Any statement made by scientific inquiry is falsifiable. That's what gives science its strength - the ability to be proven wrong at any moment allows the scientific worldview to be flexible enough to gain more perceptive insights about the world when new observations are made. And a statement that can become incorrect at a drop of a hat probably shouldn't be considered Truth.

"Going Negative"

Written by Paul Sutter on Sunday, 23 April 2017. Posted in From The Desk of...The Chief Scientist

Josh Kessler, COSI's Program Manager, had a quick question for me as we were driving to OSU to talk with the Astronomy Department about solar eclipse plans (more on that later). He heard in the news "something something discovering negative mass", and that seemed like a big deal.

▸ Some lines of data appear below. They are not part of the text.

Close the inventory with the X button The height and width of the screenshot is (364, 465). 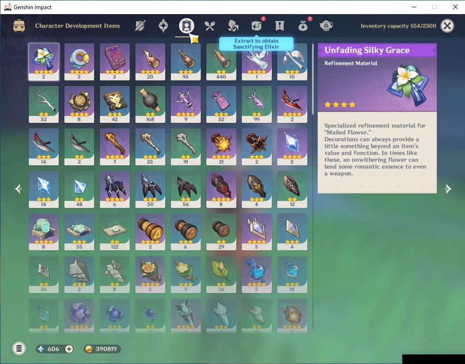click(x=447, y=26)
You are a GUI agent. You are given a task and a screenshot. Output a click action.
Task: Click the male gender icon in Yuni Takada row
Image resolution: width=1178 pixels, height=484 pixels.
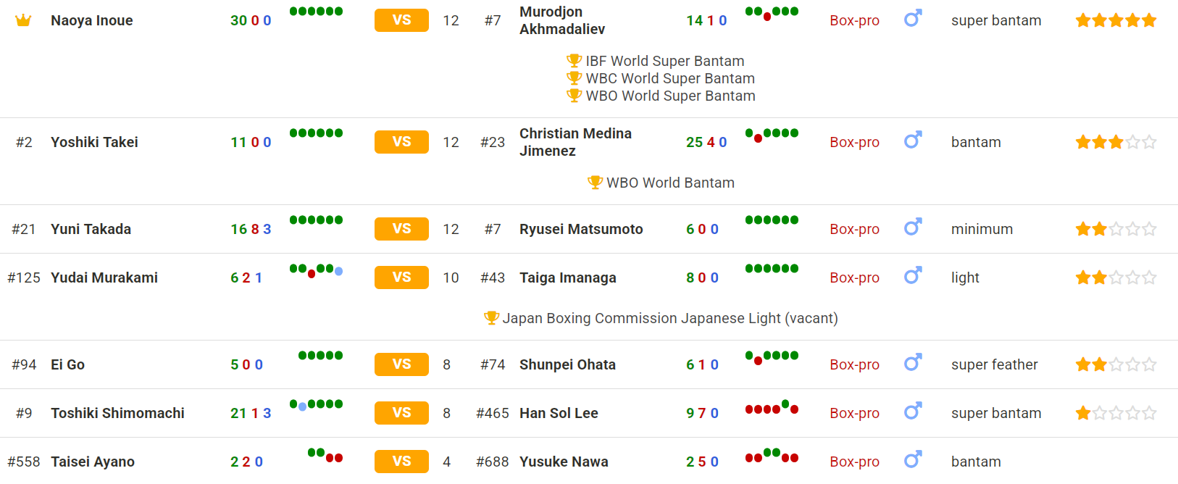tap(913, 227)

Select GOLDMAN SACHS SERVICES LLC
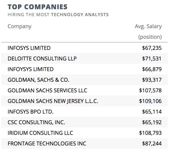pos(47,90)
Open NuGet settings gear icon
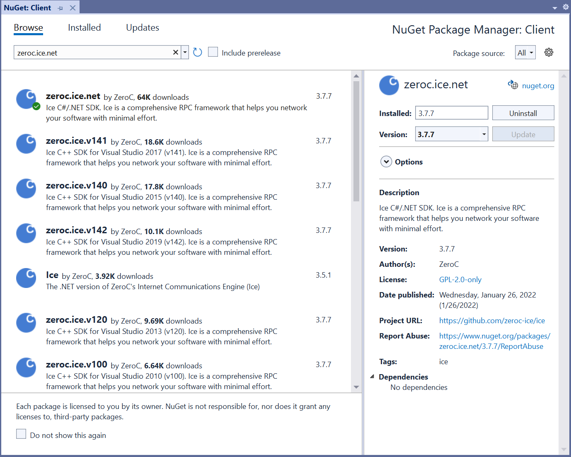Viewport: 571px width, 457px height. tap(549, 52)
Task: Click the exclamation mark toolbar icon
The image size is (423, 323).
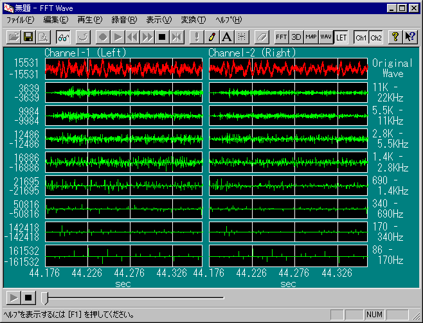Action: (x=197, y=37)
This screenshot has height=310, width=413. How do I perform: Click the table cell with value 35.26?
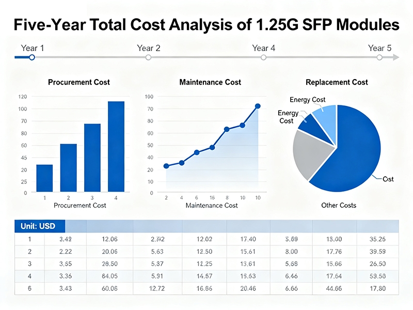[377, 239]
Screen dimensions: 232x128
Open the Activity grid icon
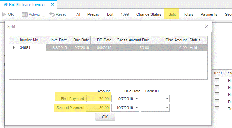pyautogui.click(x=25, y=14)
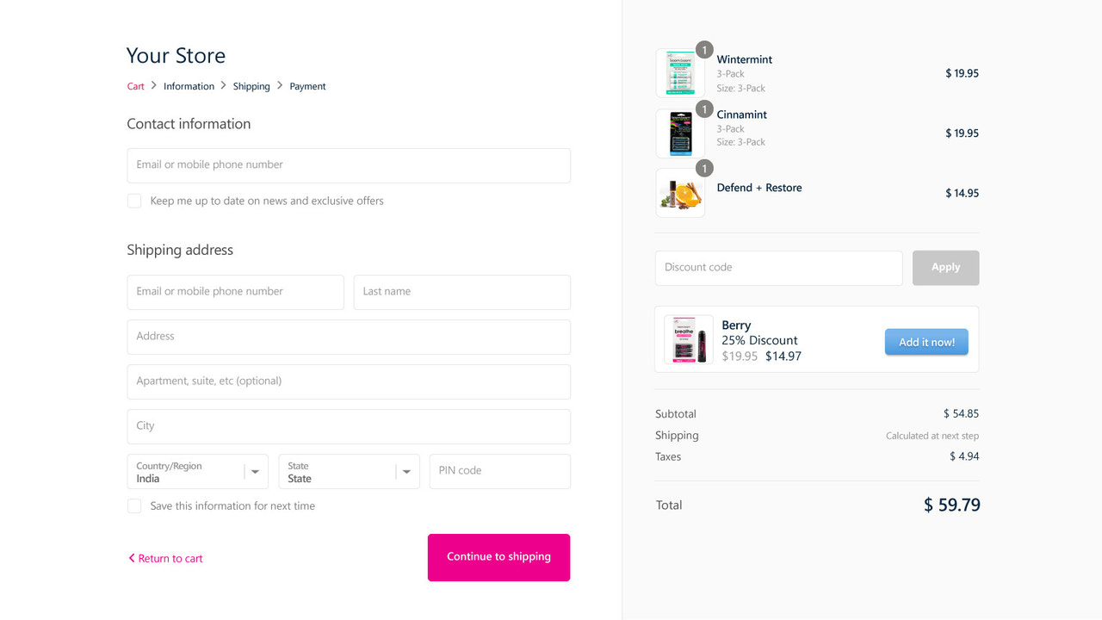Click the Return to cart link
Image resolution: width=1102 pixels, height=620 pixels.
tap(170, 558)
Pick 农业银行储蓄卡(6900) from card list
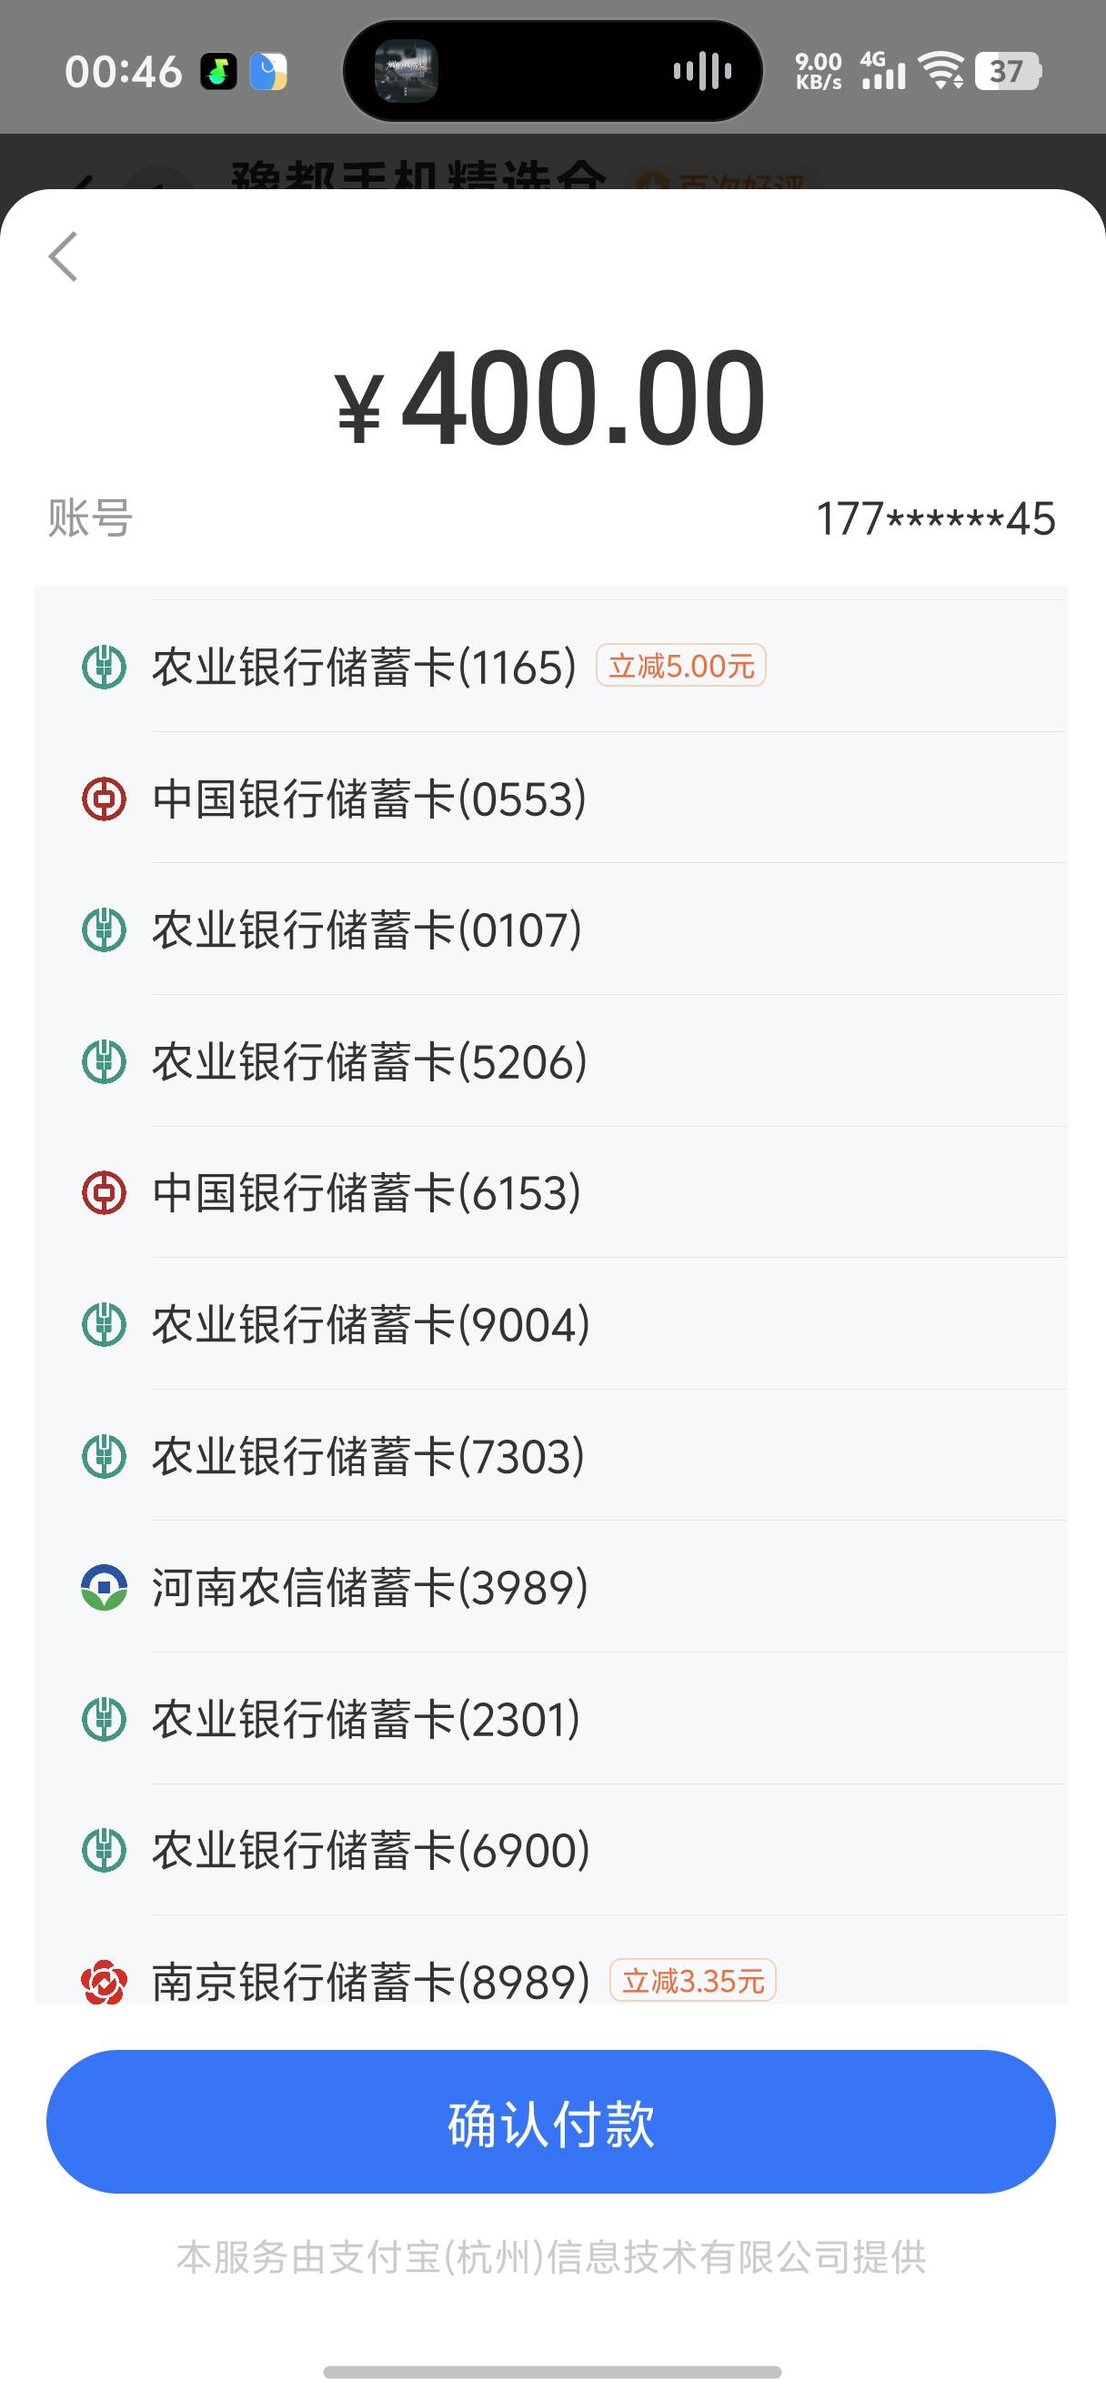The width and height of the screenshot is (1106, 2401). coord(371,1850)
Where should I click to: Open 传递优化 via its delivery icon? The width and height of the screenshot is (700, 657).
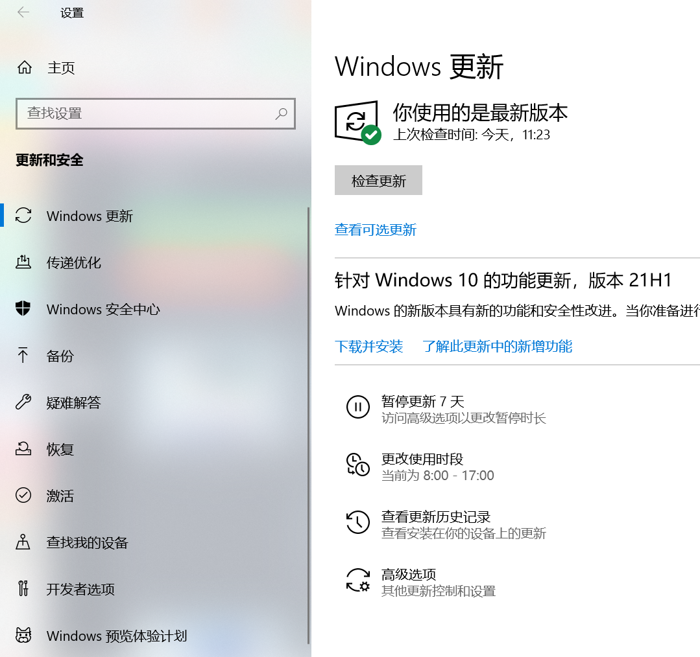[x=23, y=262]
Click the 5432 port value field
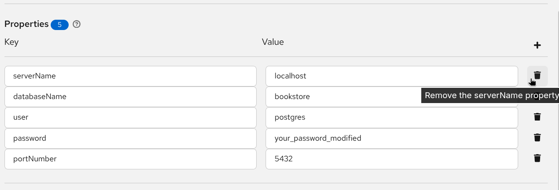Screen dimensions: 559x190 click(x=391, y=159)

Indeed, discovering negative mass would be a big deal, since it doesn't exist in our universe. Particles with negative mass would repel positive-mass particles, which means you could put one next to a positive-mass particle and watch as they spontaneously accelerate off to infinity. That seems...wrong.

So imagine my surprise when the headlines came rolling in recently about a "breakthrough" that is "turning physics upside down". For once, the blame isn't fully on the press release or the media. The scientists flat-out put it in the title of their paper accepted by Physical Review Letters:

"Negative mass hydrodynamics in a Spin-Orbit--Coupled Bose-Einstein Condensate"

How profound! But the very first sentence of their abstract gives the game away: "A negative effective mass can be realized in quantum systems..."

A negative *effective* mass is an entirely different beast than a negative mass. In fact, the term is really a historical artifact that doesn't mean what you think it means. It means that in ultra-cold quantum systems, there are internal forces that make a fluid move in surprising ways. In this case, when they shut off their trapping laser, the fluid expanded a little bit then stopped. That's it.

It's a totally routine operation in this branch of physics, not at all surprising, and not at all negative.

"The Calendar"

Written by Paul Sutter on Sunday, 16 April 2017. Posted in From The Desk of...The Chief Scientist

For those of you paying attention, Easter came a tad late in the season this year. But what if it got so bad it was celebrated in May?

That was the problem faced by leaders of the Catholic Church in the late 1500's. The calendar they were using, initially proposed as a reform by Julius Caesar a millennium and a half before that, didn't exactly line up with the actual length of the year. Sure, it was good enough for a couple hundred years, but over time errors crept in, and soon enough it was shorts-and-sandals weather during the big Spring party.

Pope Gregory XIII was sick of it, and so - another reform. Every 4 years would be a leap year (a feature of the older Julian calendar), unless the year was divisible by 100 (then no leap year) unless it was divisible by 400 (then leap year anyway). These changes to the leap schedule shortened the average length of the year by almost 11 minutes, meaning only minor corrections need to be made every once in awhile to keep everything synched up.

The Gregorian calendar is a little weird, but it does the job.